◆ Description of the task
Count the lines in the items below that contain the string "screenshot", treating uppercase and lowercase as different. Reply with the number only.

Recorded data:
————
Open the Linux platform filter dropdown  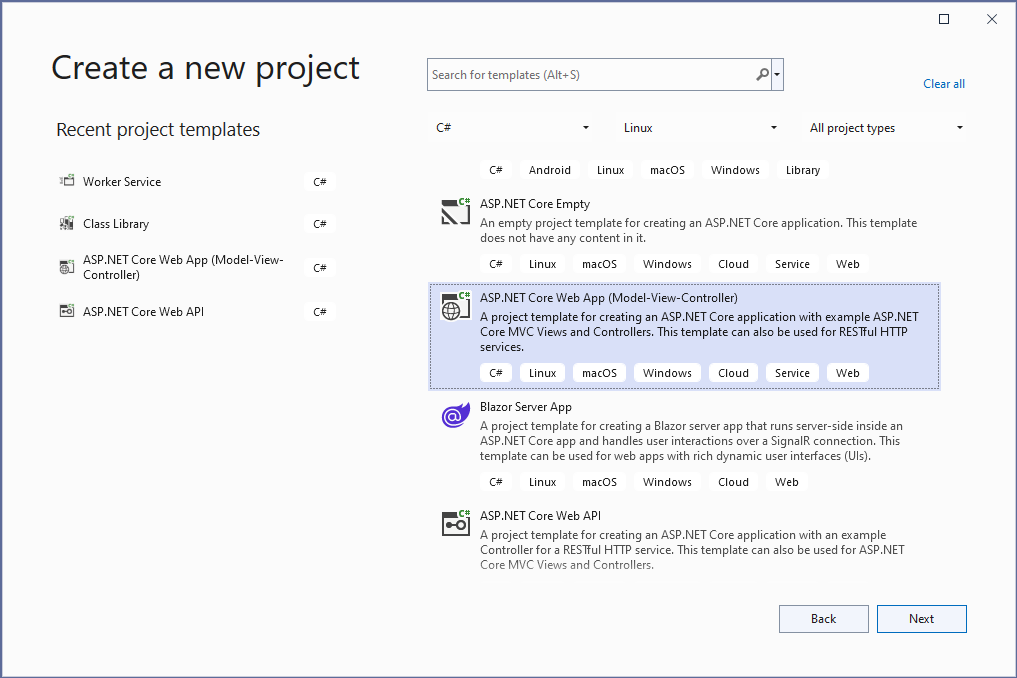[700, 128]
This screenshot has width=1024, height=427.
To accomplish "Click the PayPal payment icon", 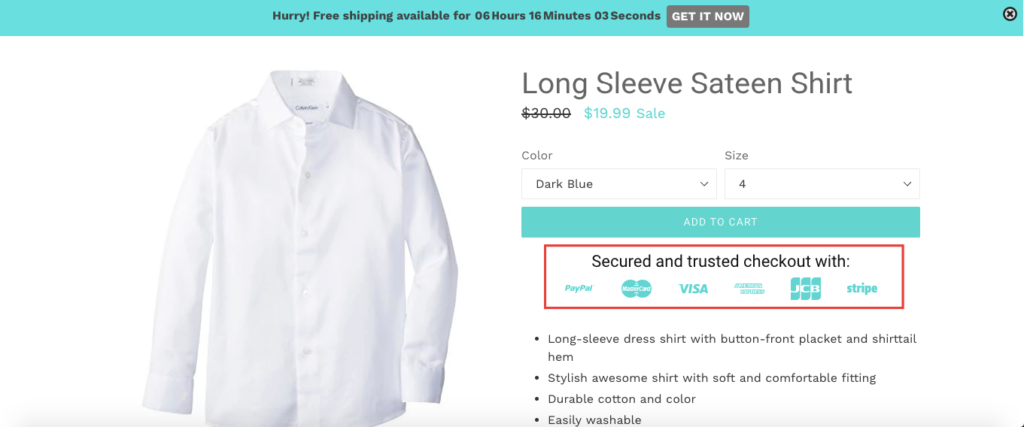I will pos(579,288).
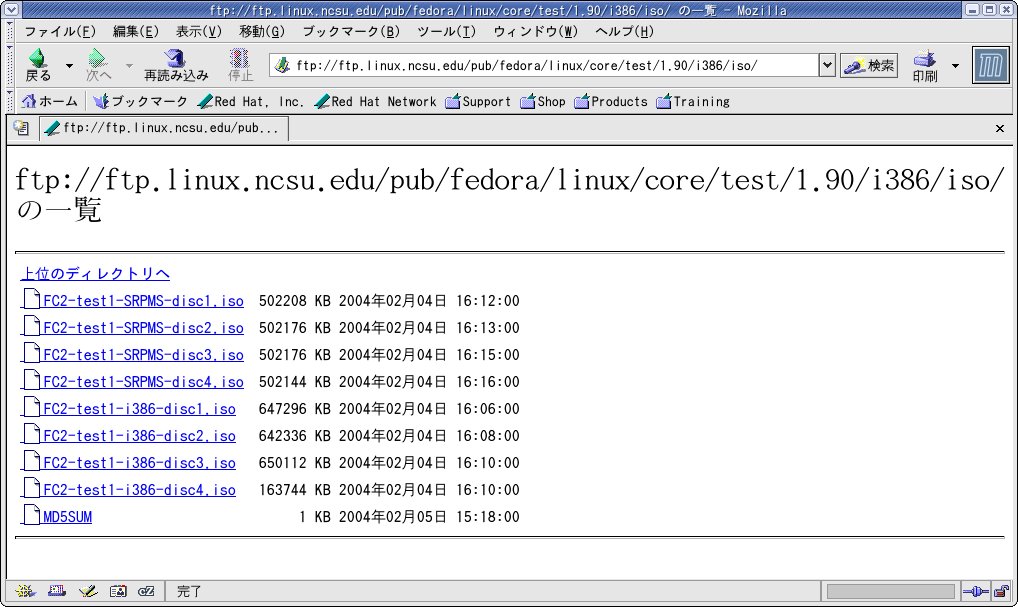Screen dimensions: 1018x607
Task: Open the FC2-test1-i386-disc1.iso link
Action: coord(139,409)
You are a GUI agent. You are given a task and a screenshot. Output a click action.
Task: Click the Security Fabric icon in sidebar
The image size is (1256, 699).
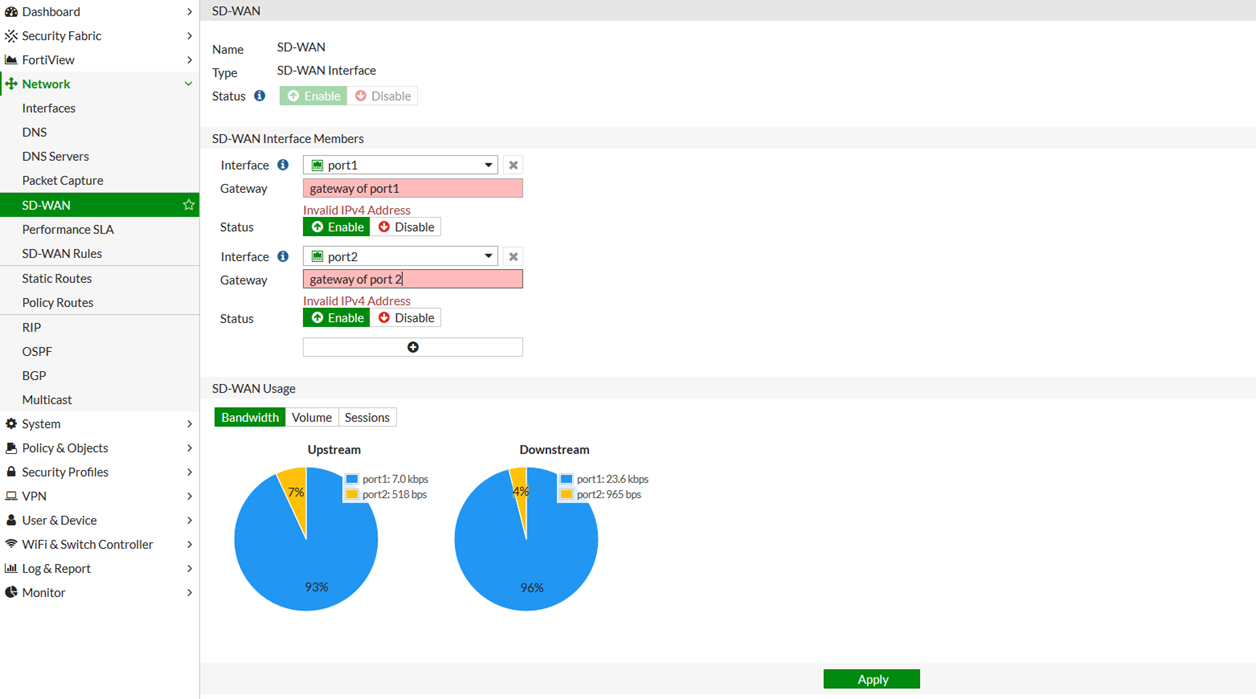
————
◆ Task result
2